И. Ю. Воробьёва
КИТАЙСКАЯ ЛИТЕРАТУРНАЯ ТРАДИЦИЯ В ВОСПРИЯТИИ ПОЭТОВ ДАЛЬНЕВОСТОЧНОЙ ЭМИГРАЦИИ (на материале сонетов М. Щербакова и М. Волина)
Работа представлена кафедрой литературы и культурологии Дальневосточного государственного гуманитарного университета. Научный руководитель - доктор филологических наук, профессор С. И. Якимова
Статья посвящена выявлению художественных особенностей поэзии русского зарубежья Дальнего Востока, проблеме взаимовлияния культур и литератур Запада и Востока.
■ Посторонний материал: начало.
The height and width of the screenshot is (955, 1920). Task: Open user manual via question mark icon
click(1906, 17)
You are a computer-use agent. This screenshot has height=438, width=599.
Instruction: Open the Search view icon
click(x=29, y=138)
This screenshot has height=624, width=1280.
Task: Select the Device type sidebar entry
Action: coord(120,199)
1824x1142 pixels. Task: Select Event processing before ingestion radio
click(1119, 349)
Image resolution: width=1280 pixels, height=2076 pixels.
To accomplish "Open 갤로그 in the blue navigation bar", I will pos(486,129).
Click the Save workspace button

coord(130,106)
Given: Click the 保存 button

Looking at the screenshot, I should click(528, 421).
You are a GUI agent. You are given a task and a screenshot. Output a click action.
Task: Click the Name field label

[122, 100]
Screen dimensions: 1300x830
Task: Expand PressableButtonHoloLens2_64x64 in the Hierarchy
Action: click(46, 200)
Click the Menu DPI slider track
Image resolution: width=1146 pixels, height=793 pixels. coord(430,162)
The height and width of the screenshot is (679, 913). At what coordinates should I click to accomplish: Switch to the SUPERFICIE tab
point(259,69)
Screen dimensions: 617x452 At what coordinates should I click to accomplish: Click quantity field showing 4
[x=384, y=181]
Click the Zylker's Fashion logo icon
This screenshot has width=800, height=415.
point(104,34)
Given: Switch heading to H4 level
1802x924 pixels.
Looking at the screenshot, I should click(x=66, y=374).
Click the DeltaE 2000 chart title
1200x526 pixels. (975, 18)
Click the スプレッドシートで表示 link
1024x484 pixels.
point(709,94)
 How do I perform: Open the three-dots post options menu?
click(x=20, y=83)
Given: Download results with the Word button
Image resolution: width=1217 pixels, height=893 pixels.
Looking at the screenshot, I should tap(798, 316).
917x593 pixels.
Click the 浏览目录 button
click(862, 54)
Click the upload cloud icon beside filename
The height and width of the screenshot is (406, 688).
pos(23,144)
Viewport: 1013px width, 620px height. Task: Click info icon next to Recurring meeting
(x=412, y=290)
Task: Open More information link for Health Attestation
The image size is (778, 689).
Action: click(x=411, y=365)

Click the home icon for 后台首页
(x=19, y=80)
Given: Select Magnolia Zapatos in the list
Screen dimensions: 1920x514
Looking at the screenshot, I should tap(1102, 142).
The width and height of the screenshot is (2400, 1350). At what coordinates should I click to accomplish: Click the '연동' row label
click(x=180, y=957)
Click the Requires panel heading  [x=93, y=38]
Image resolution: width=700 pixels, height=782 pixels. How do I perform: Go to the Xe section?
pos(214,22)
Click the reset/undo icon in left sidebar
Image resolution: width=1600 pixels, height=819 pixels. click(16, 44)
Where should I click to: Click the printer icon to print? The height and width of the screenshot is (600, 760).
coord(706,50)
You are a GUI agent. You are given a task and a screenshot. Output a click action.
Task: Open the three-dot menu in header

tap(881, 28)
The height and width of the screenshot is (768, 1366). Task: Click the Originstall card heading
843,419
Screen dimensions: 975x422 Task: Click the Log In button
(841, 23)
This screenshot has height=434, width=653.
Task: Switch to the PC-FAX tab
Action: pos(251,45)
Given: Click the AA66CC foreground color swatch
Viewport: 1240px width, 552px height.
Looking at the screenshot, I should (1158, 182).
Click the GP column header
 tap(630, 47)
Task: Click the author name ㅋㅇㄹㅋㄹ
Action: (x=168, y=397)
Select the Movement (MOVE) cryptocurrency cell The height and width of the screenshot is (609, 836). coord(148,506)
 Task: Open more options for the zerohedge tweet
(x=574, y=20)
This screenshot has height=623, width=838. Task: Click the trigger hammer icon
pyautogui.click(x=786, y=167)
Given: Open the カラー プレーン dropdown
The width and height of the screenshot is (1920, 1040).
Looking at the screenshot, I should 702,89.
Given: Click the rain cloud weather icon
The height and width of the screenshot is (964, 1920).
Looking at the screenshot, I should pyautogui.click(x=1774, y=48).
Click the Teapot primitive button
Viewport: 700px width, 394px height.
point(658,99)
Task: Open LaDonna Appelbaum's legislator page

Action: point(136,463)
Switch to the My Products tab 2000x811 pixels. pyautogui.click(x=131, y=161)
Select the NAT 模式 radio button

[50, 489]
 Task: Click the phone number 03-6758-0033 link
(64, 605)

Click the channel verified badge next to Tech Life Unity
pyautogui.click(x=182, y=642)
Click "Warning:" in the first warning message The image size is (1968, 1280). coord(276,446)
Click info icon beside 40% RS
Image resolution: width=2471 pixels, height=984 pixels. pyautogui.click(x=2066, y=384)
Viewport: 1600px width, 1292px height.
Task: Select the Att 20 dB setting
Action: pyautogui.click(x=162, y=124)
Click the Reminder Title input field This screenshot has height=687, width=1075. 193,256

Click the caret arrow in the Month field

Ключевые слова: русское зарубежье, поэзия, Дальний Восток, влияние китайской культуры.
I. Vorob'yova
CHINESE LITERATURE TRADITION IN THE PERCEPTION OF FAR EASTERN EMIGRANT POETS (based on the sonnets by M. Shcherbakov and M. Volin)
The paper is devoted to the art peculiarities of the poetry of Russian emigrants in the Far East and the interaction of Western and Eastern cultures and literatures.
Key words: Russian abroad, poetry, Far East, influence of Chinese culture.
В духовной жизни Китая литература занимает особое место. В большей степени это относится к поэзии, которую исследователь китайской литературы академик В. М. Алексеев назвал сердцем китайского народа. Значительный вклад в изучение китайской литературной традиции внесли отечественные исследователи, такие как В. М. Алексеев, Л. З. Эйдлин, И. С. Лисевич, Б. Б. Вах-тин и другие.
За многовековой период развития китайской поэзии сформировалась особая поэтическая система со своим образным языком, устойчивыми темами, мотивами, которые пытались воплотить в своих произведениях поэты русского зарубежья Дальнего Востока. Влияние китайской культуры, по мнению исследовательницы Ли Джен Не, является чертой, определяющей своеобразие литературы, созданной русскими эмигрантами на
Дальнем Востоке. Эмигрантская литература «смогла не только сохранить свои национальные черты, но и включить восточные черты, что составляло ее своеобразный стиль. Это творчество стало результатом смешения двух культур: восточной и западной» [2, с. 10].
Изучению Китая, его истории, культуры, словесного искусства способствовал прилив творческой интеллигенции на Дальний Восток в начале ХХ в. О глубоком интересе к Востоку в русской среде говорит перечень изданий, выходивших в это время в Харбине, Шанхае. Газета «Харбинский вестник», альманахи «Дальний Восток» (1920), «Желтый лик» (1921), «Китай» (1923) знакомили русского читателя с разными аспектами жизни и культуры Китая. Многое в этом направлении было сделано обществом русских ориенталистов (1909-1927 гг.), знатоками китайской культуры И. Г. Барановым, П. В. Шкурки-ным и др. Философские очерки и публицистические заметки о Китае и его культуре Вс. Н. Иванова, рассказы А. Н. Байкова, М. Щербакова интересны соединением этнографических, философских и художественных элементов.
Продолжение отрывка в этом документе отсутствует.